## Instructions for the task
Range to copy from the entries below: the line containing "Screen dimensions: 1920x1080" through the line containing "into the 作者", inclusive. Retype only those lines, exactly, without any images.

## Data supplied
______
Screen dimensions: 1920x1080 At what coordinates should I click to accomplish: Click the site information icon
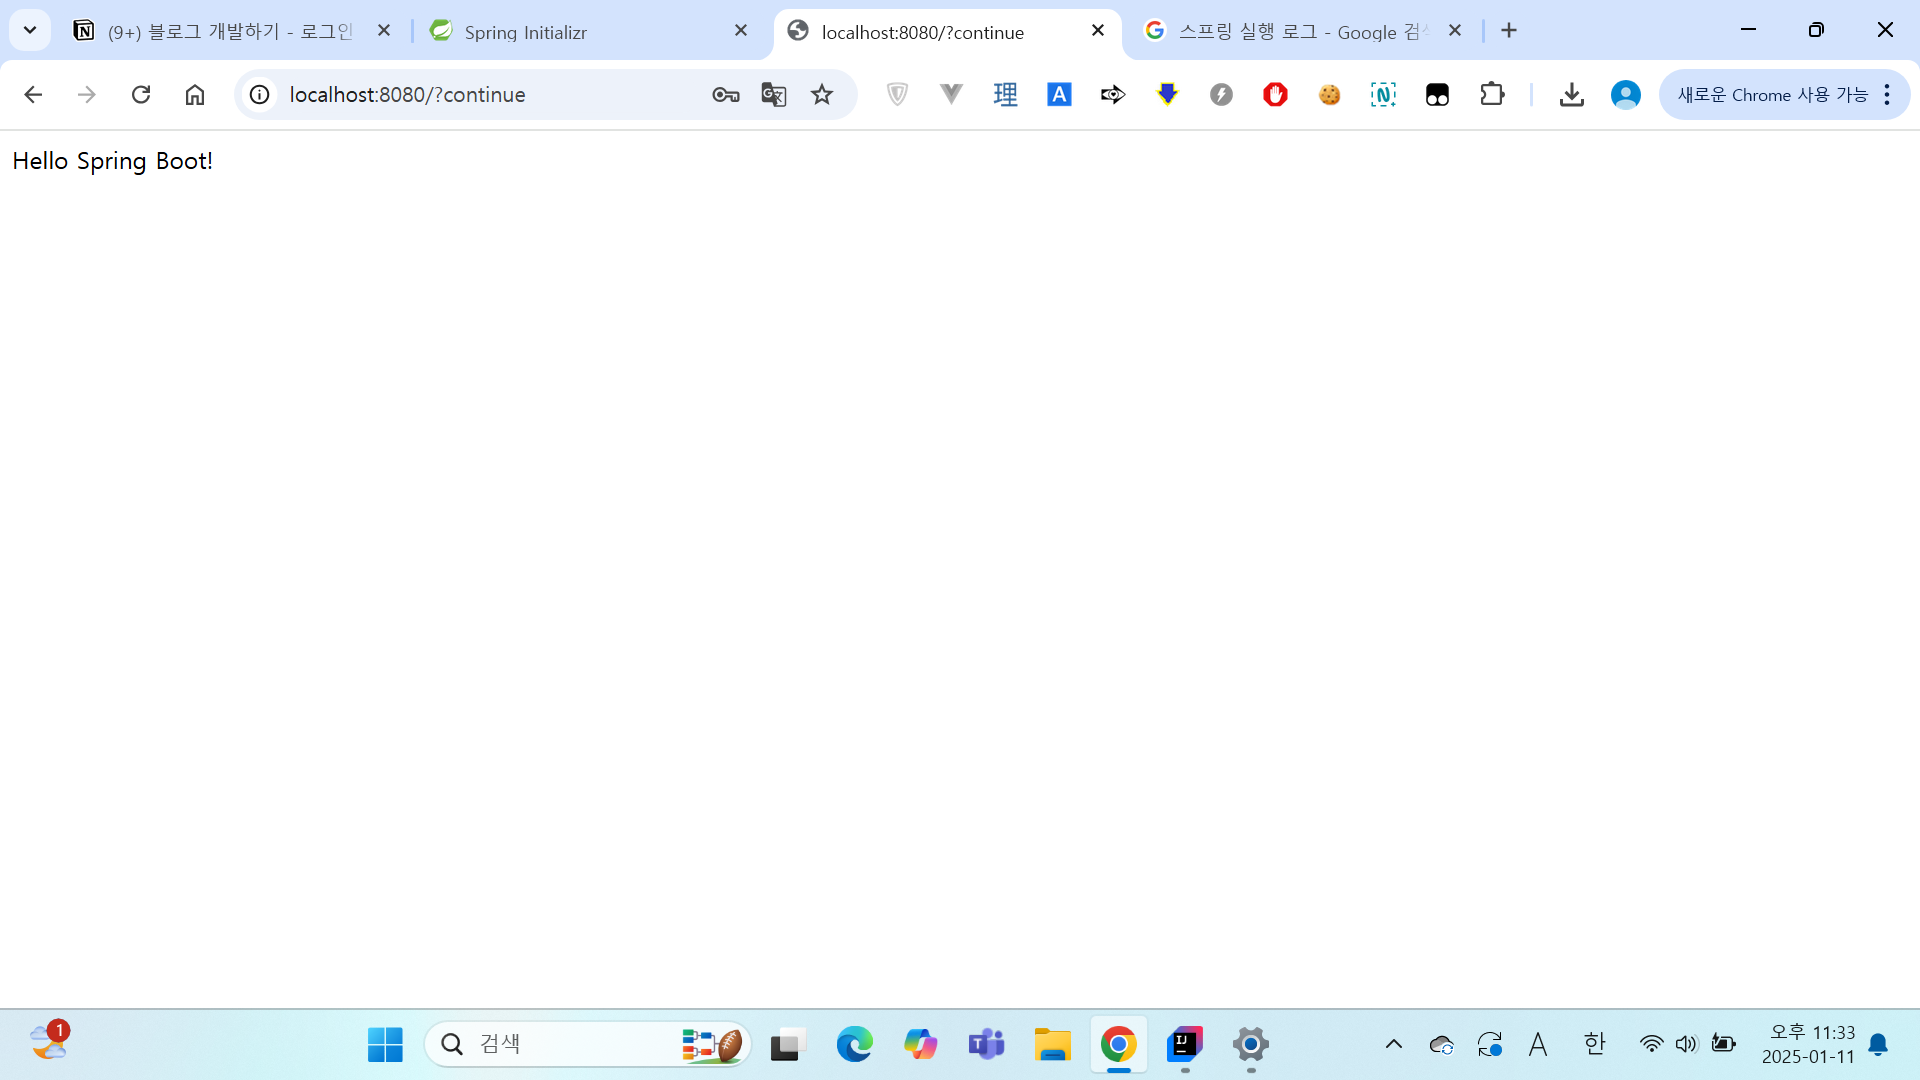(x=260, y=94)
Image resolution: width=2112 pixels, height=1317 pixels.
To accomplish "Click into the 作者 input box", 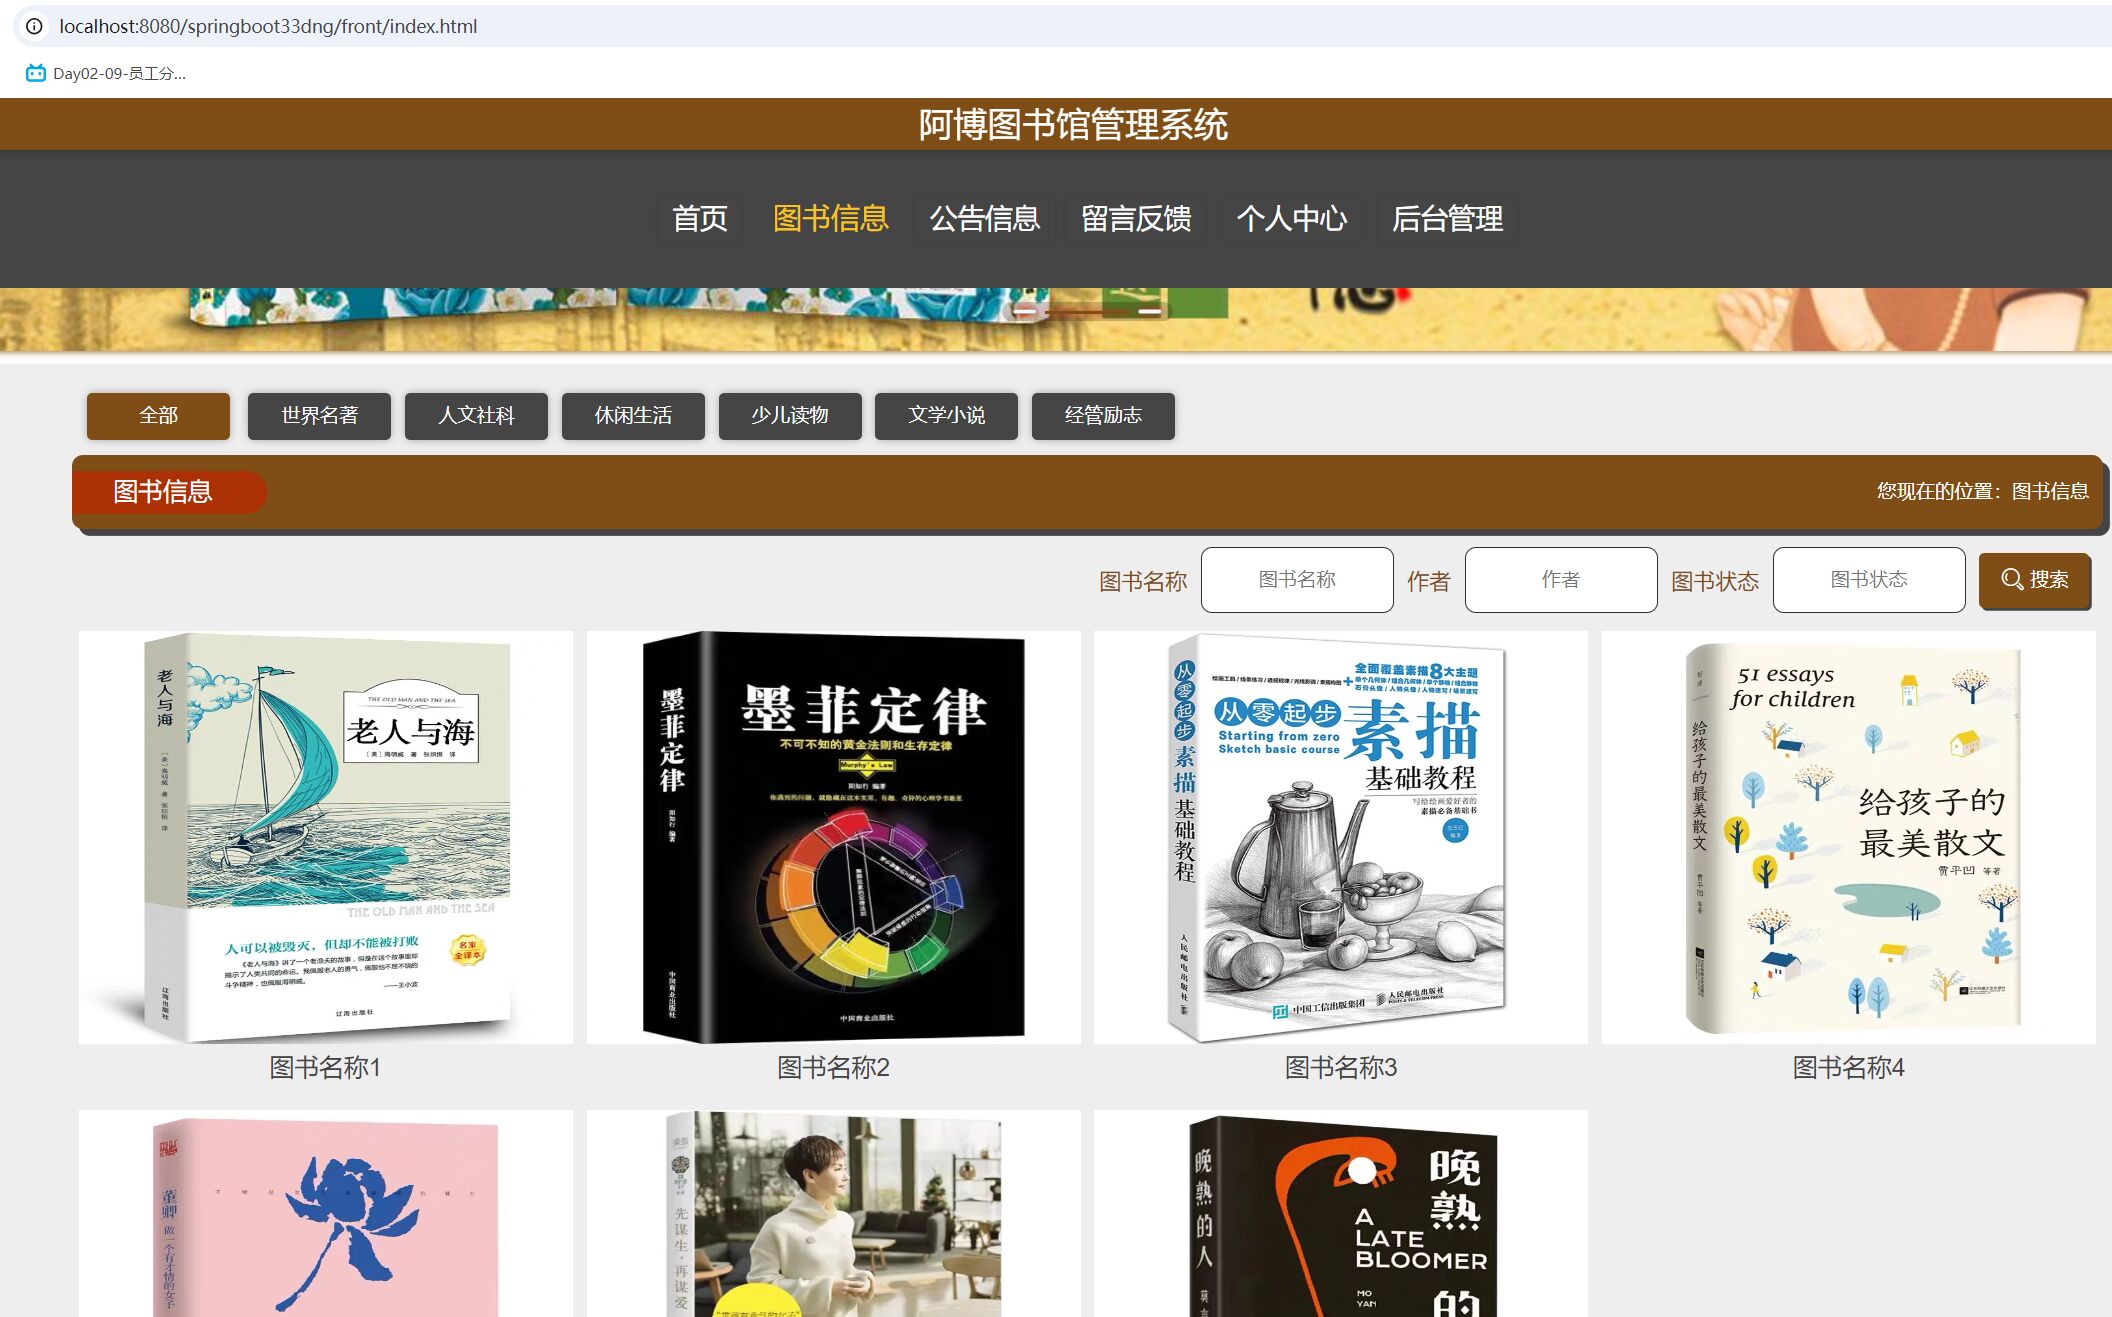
______
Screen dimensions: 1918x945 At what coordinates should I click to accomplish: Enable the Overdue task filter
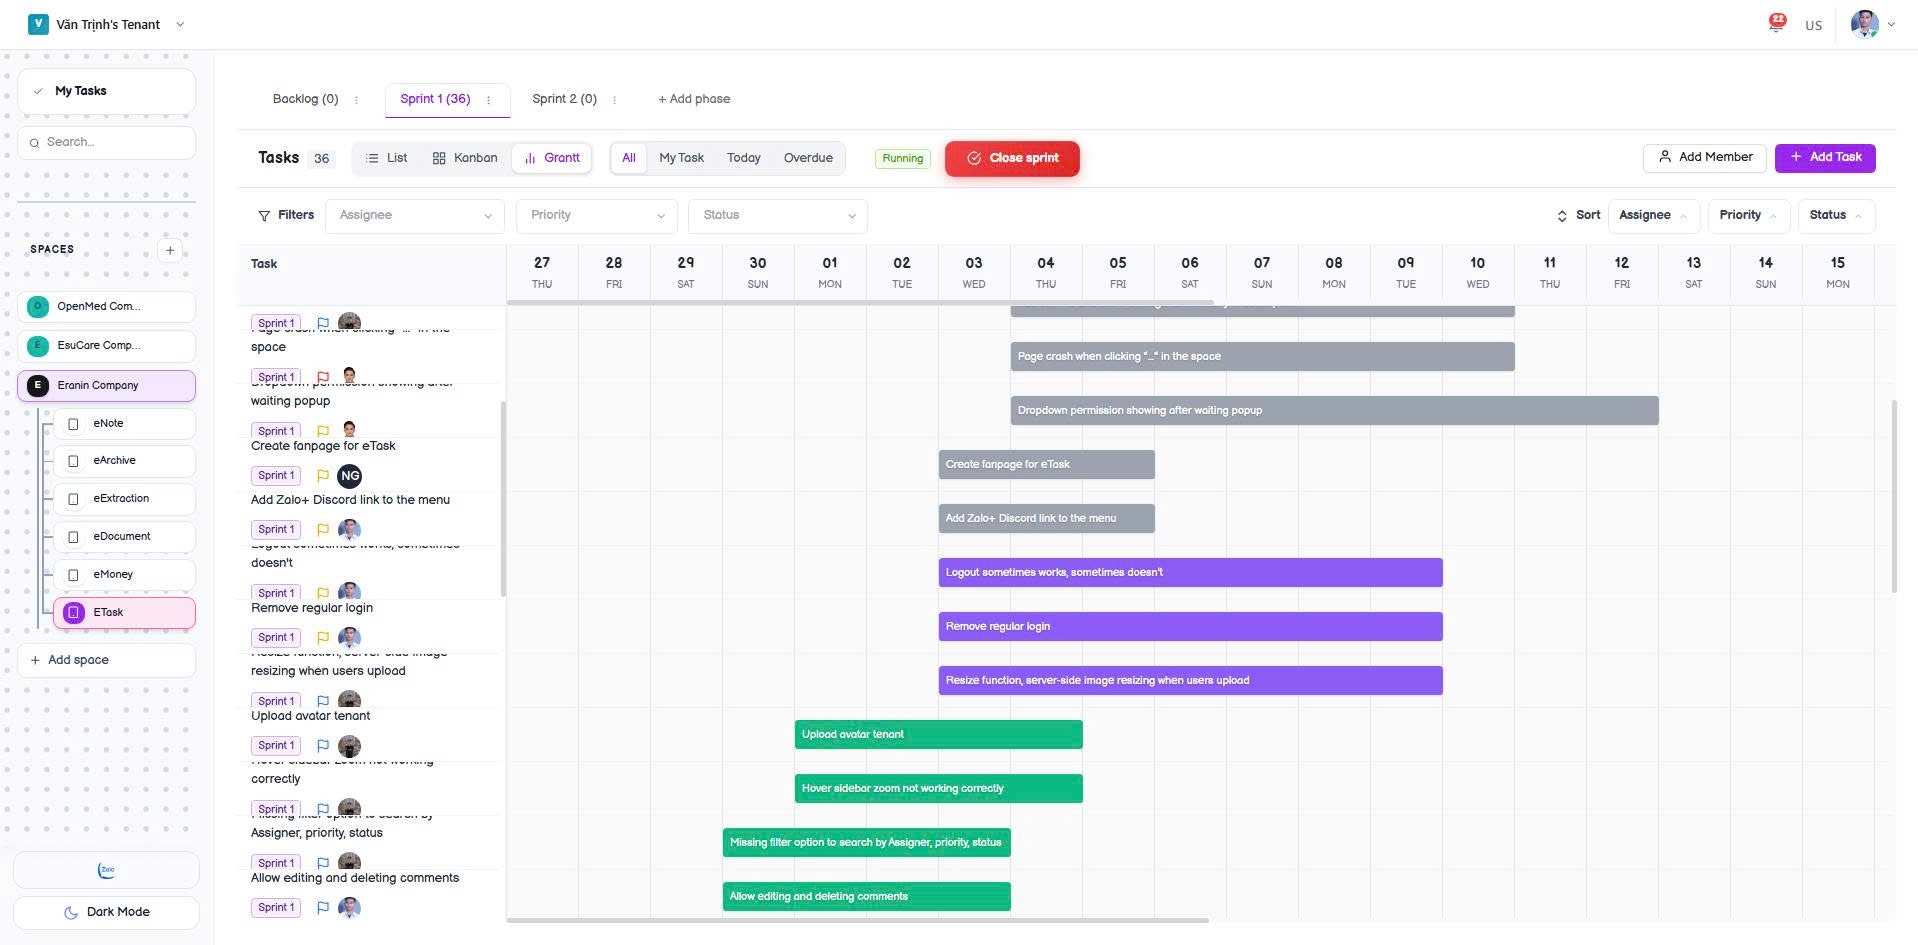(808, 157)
______
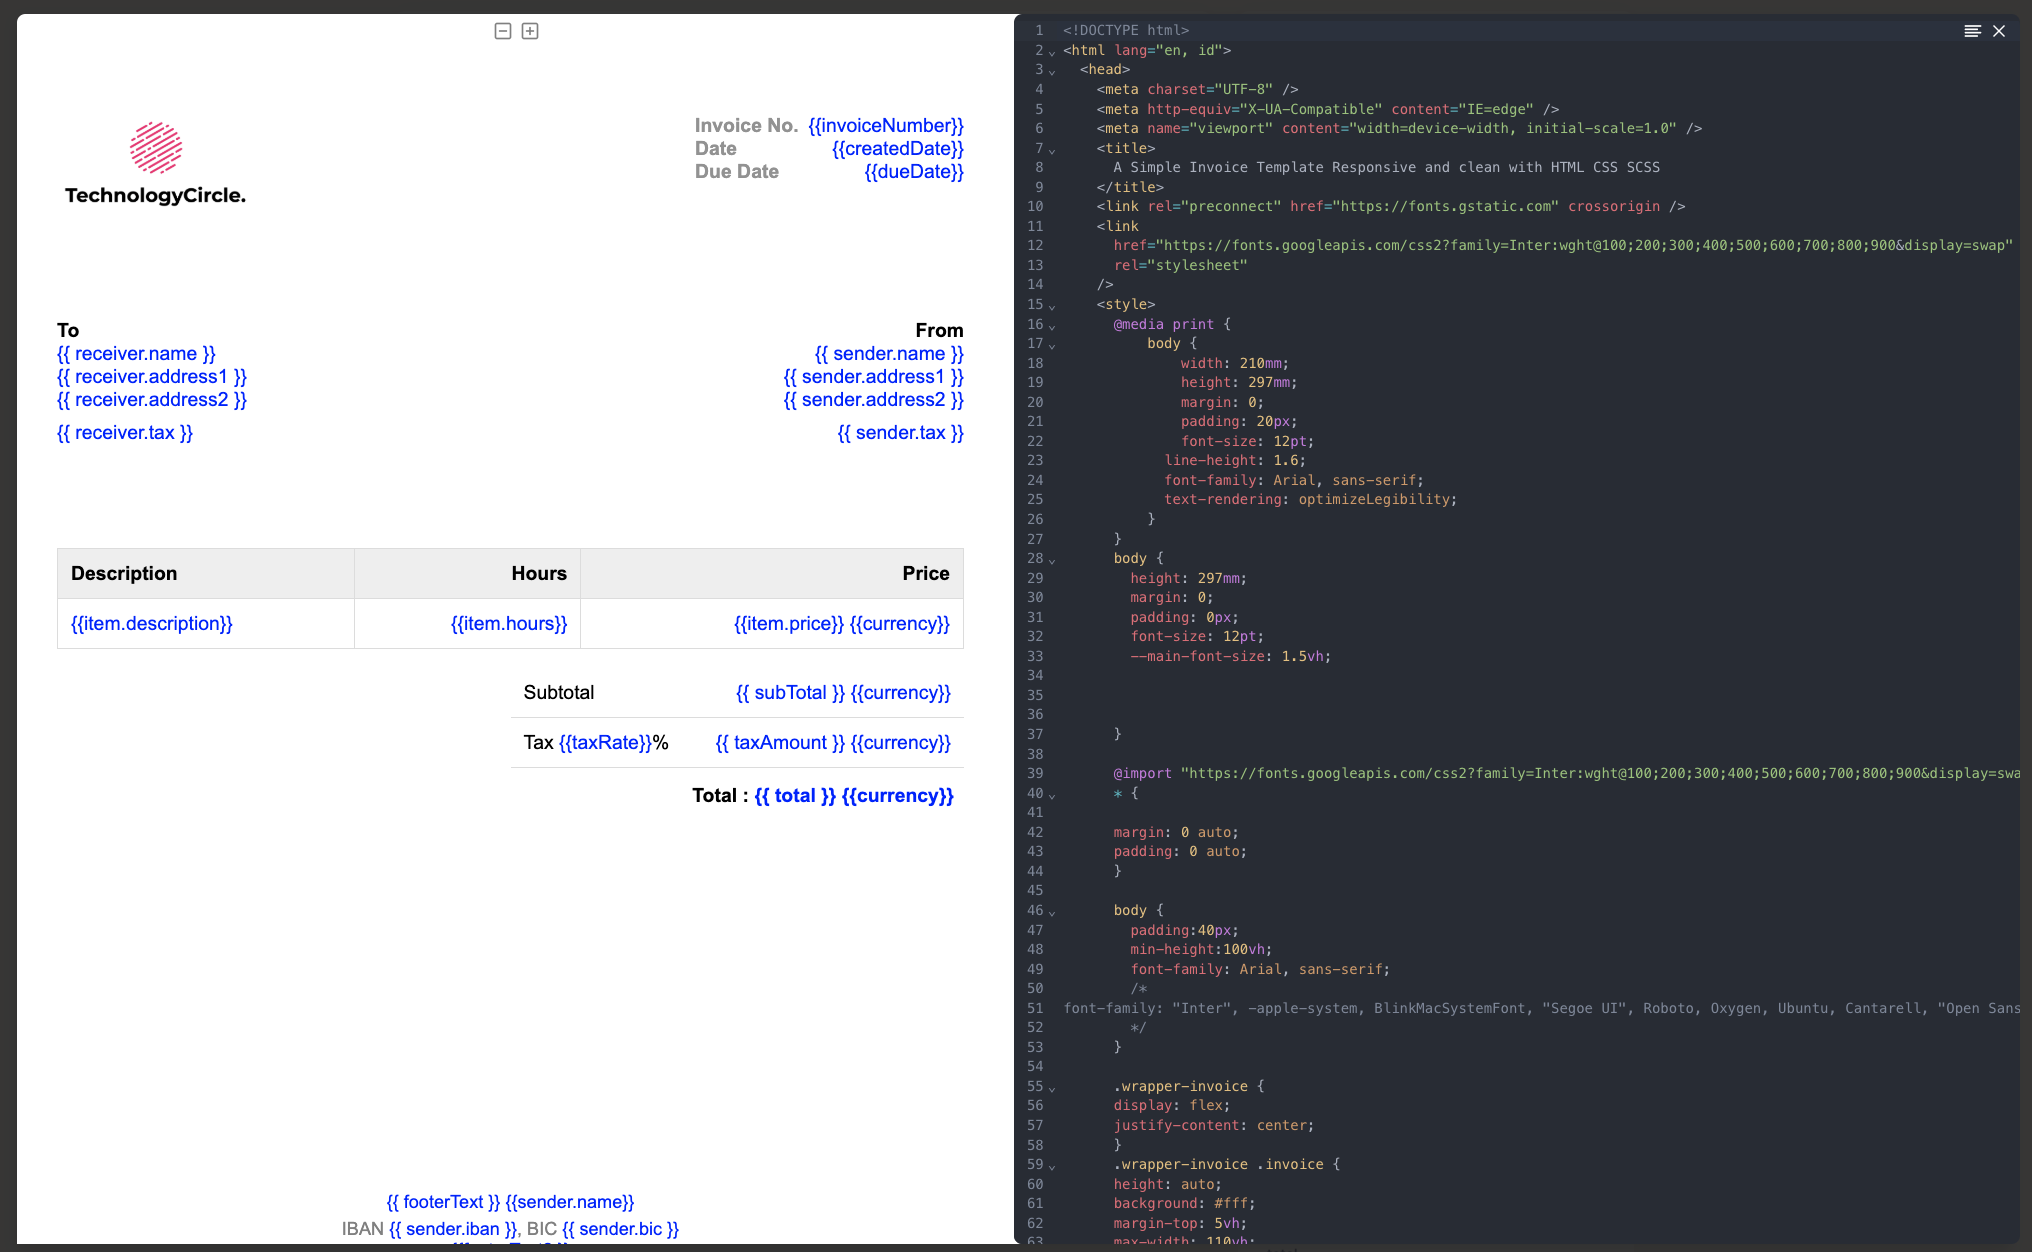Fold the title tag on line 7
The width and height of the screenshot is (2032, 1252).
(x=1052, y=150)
______
## Solved problem
Screen dimensions: 1920x1080 At what coordinates should I click to accomplish: Click the site information icon
(x=260, y=94)
Image resolution: width=2112 pixels, height=1317 pixels.
To accomplish "Click into the 作者 input box", 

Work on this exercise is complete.